Task details: Scan the entries and copy each line where the word "with" is present.
Start of Input material
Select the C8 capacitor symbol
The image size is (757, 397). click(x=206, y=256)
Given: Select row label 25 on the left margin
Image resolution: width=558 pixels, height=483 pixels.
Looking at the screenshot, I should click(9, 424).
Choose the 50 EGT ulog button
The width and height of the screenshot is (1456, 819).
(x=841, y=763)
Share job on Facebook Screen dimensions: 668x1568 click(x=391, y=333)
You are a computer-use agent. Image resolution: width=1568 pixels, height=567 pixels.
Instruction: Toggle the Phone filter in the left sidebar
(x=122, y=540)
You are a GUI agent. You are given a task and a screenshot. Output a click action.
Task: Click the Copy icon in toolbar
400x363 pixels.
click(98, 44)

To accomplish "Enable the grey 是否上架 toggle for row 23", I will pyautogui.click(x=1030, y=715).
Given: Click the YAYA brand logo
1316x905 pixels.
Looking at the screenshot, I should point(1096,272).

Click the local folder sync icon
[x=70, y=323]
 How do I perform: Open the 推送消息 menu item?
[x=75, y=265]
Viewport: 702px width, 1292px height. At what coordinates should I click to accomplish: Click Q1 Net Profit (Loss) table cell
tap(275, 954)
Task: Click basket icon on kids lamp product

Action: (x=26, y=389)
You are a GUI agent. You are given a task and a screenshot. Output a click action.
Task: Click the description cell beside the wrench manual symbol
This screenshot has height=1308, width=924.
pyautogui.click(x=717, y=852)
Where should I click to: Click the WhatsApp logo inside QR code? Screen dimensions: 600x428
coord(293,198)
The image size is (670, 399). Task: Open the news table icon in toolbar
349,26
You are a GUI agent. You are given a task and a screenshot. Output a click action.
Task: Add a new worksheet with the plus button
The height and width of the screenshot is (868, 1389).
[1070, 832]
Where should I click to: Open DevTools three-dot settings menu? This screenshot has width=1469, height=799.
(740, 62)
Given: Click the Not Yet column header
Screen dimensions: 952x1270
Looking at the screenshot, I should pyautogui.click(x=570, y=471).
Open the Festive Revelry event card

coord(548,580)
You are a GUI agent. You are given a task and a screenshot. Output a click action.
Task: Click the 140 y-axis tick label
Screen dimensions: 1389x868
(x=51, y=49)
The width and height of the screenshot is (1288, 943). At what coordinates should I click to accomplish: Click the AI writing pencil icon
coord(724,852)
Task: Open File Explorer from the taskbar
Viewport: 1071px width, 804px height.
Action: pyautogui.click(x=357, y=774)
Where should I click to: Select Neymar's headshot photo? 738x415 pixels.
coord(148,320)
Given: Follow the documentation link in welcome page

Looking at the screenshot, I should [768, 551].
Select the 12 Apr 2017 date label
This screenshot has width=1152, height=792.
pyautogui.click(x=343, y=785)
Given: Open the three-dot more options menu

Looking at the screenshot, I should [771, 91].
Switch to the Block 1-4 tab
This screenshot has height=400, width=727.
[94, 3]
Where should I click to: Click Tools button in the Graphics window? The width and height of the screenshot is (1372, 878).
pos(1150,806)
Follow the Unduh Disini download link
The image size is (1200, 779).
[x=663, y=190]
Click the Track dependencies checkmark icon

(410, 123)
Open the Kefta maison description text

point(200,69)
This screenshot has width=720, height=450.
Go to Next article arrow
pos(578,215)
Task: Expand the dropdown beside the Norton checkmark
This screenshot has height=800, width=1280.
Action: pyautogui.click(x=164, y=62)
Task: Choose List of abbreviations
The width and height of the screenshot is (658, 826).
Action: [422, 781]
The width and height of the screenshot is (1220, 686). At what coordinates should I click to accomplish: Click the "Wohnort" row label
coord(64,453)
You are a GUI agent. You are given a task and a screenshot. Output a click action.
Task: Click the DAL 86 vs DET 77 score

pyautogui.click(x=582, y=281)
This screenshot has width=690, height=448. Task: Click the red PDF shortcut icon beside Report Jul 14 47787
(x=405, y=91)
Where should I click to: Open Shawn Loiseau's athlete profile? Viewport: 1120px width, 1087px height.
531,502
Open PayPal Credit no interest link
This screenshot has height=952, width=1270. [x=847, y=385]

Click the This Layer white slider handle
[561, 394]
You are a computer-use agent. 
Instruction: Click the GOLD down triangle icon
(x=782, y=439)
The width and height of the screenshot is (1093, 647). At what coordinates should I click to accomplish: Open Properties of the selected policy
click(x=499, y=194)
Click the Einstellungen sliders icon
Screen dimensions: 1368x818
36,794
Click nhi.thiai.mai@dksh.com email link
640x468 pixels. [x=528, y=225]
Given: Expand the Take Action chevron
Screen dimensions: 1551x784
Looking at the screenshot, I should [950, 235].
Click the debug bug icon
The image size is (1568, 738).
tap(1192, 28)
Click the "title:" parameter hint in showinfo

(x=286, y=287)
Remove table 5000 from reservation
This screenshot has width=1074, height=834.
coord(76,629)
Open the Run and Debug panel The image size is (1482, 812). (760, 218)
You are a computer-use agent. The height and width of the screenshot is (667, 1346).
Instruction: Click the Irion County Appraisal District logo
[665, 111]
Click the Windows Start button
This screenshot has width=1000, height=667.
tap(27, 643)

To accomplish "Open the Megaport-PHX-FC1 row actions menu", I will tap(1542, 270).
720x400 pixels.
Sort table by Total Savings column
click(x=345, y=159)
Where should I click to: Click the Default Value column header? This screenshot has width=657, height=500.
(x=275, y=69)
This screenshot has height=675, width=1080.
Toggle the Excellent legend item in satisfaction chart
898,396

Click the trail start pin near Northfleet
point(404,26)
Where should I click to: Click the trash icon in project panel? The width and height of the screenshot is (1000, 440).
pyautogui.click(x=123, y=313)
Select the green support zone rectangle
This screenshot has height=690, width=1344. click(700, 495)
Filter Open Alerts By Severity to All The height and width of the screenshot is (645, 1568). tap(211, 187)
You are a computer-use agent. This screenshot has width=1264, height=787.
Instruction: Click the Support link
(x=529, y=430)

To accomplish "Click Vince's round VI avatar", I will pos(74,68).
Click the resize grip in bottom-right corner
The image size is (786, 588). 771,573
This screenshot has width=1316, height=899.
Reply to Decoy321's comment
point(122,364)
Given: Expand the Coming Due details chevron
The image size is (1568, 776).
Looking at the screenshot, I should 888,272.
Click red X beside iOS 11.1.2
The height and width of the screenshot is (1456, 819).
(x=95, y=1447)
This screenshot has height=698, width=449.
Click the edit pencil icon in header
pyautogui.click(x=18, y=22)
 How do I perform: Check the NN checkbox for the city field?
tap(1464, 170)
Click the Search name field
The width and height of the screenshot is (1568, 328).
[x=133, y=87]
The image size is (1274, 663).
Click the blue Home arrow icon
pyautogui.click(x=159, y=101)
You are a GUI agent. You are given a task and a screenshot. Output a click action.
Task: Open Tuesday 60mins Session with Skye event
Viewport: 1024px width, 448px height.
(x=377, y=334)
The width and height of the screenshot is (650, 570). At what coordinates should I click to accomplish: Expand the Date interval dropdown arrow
End of Input material
Result of the exercise:
Task: Add a new worksheet with the plus button
Task: Open Tuesday 60mins Session with Skye event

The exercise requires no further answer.